Well, the house building hallway is jam-packed today. But not with pro-choice advocates. Red and white "I Heart Pregnancy Resource Centers" buttons are the bling of choice today. And the line to testify didn't simply go out the door of the hearing room in the house O'Brien building, it also stretched outside the house building itself into the rain.





"I guess they outnumber us," a pro-choice advocate pressed up against the entrance to the house building said glumly. (A legislative staffer who was signing people up to speak told me the anti-choice folks outnumbered the pro-choice folks "80 to 20" percent)

I tried to talk to one of the teens with an "I Heart Pregnancy Resource Center" button but she referred me to the group's spokesman, Thomas Glessner, a D.C.-based attorney with the National Institute of Family and Life Advocates, which he said represents 1200 centers nationwide. He pointed out that he's from Washington State and opened the first pregnancy center in the Pacific Northwest in Seattle in 1981.


Glessner, a stout man dressed in a blue suit and red tie, said the bill was "an attempt by the abortion industry to put its competition out of business." He cited language in the bill that allowed "any aggrieved party" to file a suit against the centers—as opposed to someone who suffered actual damages.

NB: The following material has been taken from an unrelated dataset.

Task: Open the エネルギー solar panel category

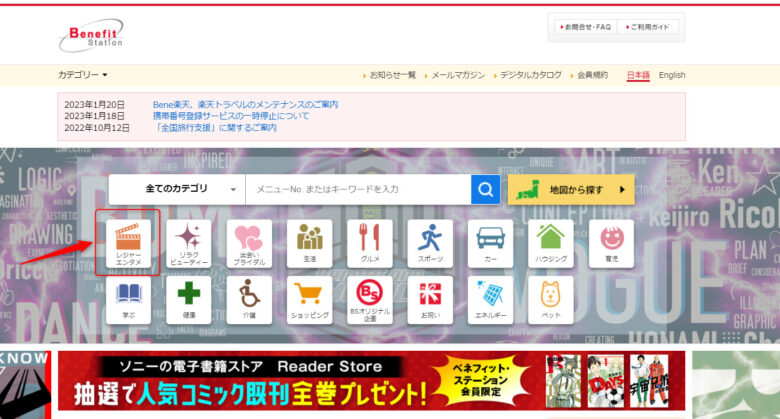Action: pyautogui.click(x=490, y=299)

His fear: With all the requirements of the bill, including mandating posts in five different languages, "anyone whose offended by our work could be considered aggrieved."

Glessner also said the bill was "creating a problem that didn't exist," saying that the centers are listed in the yellow pages under "abortion alternatives." "No one claims that we provide abortions."

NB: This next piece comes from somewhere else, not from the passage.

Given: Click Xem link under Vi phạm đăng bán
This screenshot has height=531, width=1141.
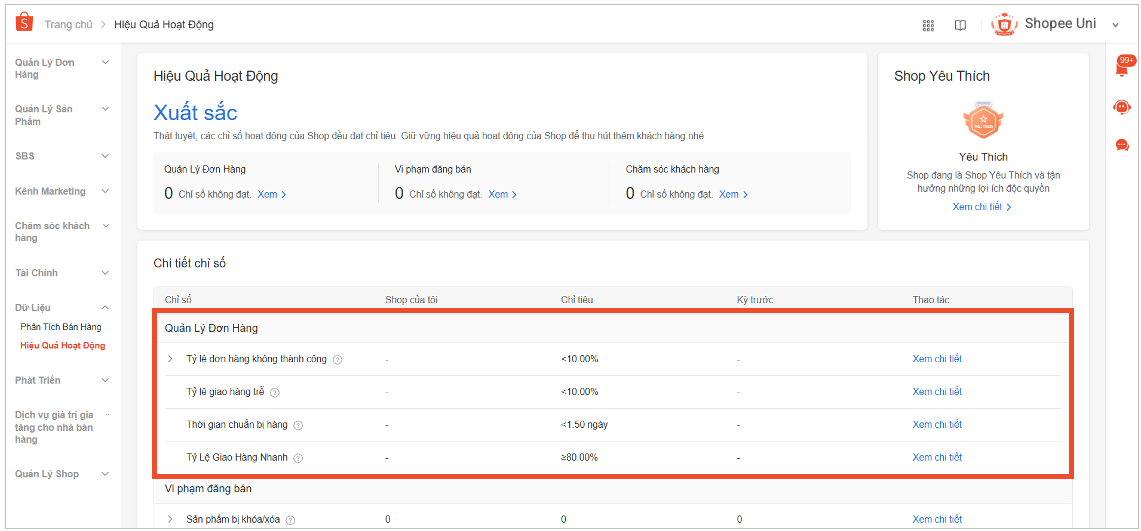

What about on their web sites? Do they make it clear that there are no abortion services at the centers?

"Some do and some don't," Glessner said.

However, he added, "If this is about choice, why are they trying to stop centers that help women choose life? The reason is, they're not pro-choice. They're pro-abortion."

Alison Mondi, communications director for NARAL, told PubliCola in response: "Our main concern is that women get accurate information and full health care, and these centers are a barrier to that."

At the hearing, Sara Ainsworth, an attorney with Legal Voice, a women's legal advocacy group, said her clients have reported  "being asked to wait twenty minutes to an hour and a half [at pregnancy centers]," being "given misinformation," and being told they should "wait until she was twelve weeks pregnant before she received any services to see if she miscarried first."

Another, she said, was told that abortion causes breast cancer. All of the women Ainsworth spoke with were denied written verification that they were pregnant.